__EXERCISE INSTRUCTIONS__.
Write out each of the following records verbatim, in its original order.

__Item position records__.
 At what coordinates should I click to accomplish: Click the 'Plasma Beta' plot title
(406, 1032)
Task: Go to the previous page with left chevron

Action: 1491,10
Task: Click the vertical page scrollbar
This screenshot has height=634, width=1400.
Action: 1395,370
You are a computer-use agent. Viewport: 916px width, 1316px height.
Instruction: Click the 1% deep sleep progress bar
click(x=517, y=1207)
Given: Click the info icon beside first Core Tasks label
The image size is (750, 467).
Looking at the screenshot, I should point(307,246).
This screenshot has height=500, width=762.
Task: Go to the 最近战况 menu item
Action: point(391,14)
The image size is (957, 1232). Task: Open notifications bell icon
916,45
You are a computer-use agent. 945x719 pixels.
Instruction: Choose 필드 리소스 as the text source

__RESPONSE TO THE EXERCISE__.
 At what coordinates should I click to accomplish: Click the 'Plasma Beta' plot title
(406, 1032)
Task: Go to the previous page with left chevron

Action: 1491,10
Task: Click the vertical page scrollbar
This screenshot has height=634, width=1400.
Action: 1395,370
You are a computer-use agent. Viewport: 916px width, 1316px height.
Instruction: Click the 1% deep sleep progress bar
click(x=517, y=1207)
Given: Click the info icon beside first Core Tasks label
The image size is (750, 467).
Looking at the screenshot, I should point(307,246).
This screenshot has height=500, width=762.
Task: Go to the 最近战况 menu item
Action: point(391,14)
The image size is (957, 1232). Task: Open notifications bell icon
916,45
You are a computer-use agent. 945x719 pixels.
Instruction: Choose 필드 리소스 as the text source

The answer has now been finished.